The muscles of the forearm are generally divided into two groups: superficial and deep.

Superficial Muscles of The Front of The Forearm

This group consists of five muscles. From lateral to medial side, these are:

  • Pronator teres.
  • Flexor carpi radialis.
  • Palmaris longus.
  • Flexor digitorum superficialis.
  • Flexor carpi ulnar is.

All these muscles are flexor of the forearm and have a mutual origin– from the front of the medial epicondyle of the humerus called common flexor origin.

Pronator Teres

Pronator teres is smallest and most lateral of the shallow flexors of the forearm. It forms the medial boundary of the cubital fossa.

Origin

It emerges by two heads (a) superficial (humeral) head from the medial epicondyle of the humerus, and (b) deep (ulnar) head from the medial margin of the coronoid method of the ulna.

Insertion

Into the harsh impression on the middle one-third of the lateral surface (most convex part) of the radius.

Nerve Supply

By the median nerve.

Actions

It is the main pronator of the forearm. It also assists in the flexion of elbow.

Clinical Testing

The pronator teres is tested by asking the patient to pronate the forearm from supine position against opposition with elbow flexed.
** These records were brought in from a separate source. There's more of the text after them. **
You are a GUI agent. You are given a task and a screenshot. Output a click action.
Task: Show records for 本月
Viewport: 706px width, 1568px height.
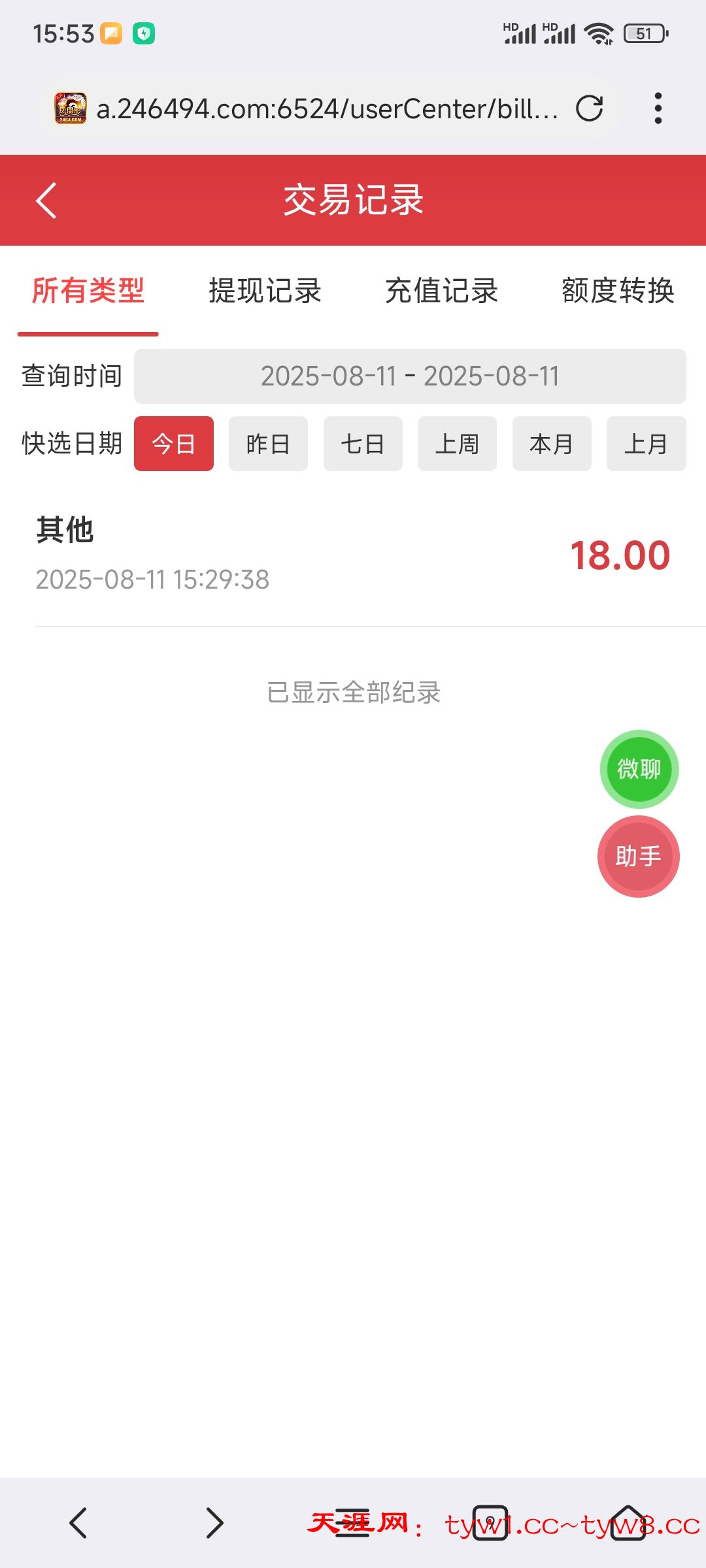pos(552,444)
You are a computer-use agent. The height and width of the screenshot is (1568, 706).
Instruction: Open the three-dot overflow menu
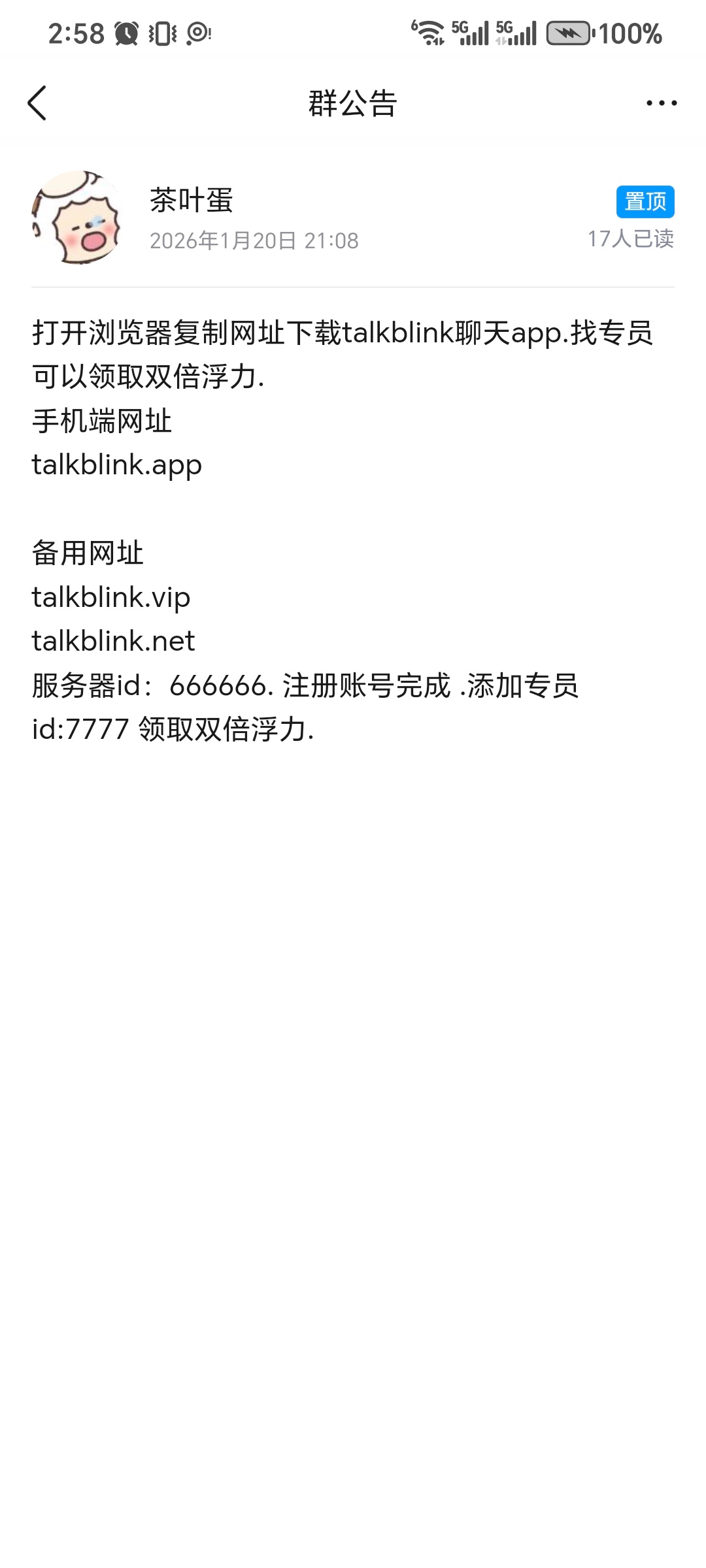point(661,103)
  • Median nerve go on between the two heads of pronator teres.
  • Ulnar artery go on deep to the deep head of pronator teres, thus ulnar artery is divided from the median nerve by the deep head of pronator teres in the region of cubital fossa.

Flexor Carpi Radialis

Origin

From the medial epicondyle of humerus by a mutual flexor origin.

Insertion

On to the anterior aspects of the bases of second and third metacarp als.

Nerve Supply

By the median nerve.

Actions

  • Acting with flexor carpi ulnaris, it stretches the wrist.
  • Acting with brachioradialis, it abducts the wrist.
  • The tendon of flexor carpi radialis (FCR) is a good guide to the radial artery, which is located just lateral to it at the wrist.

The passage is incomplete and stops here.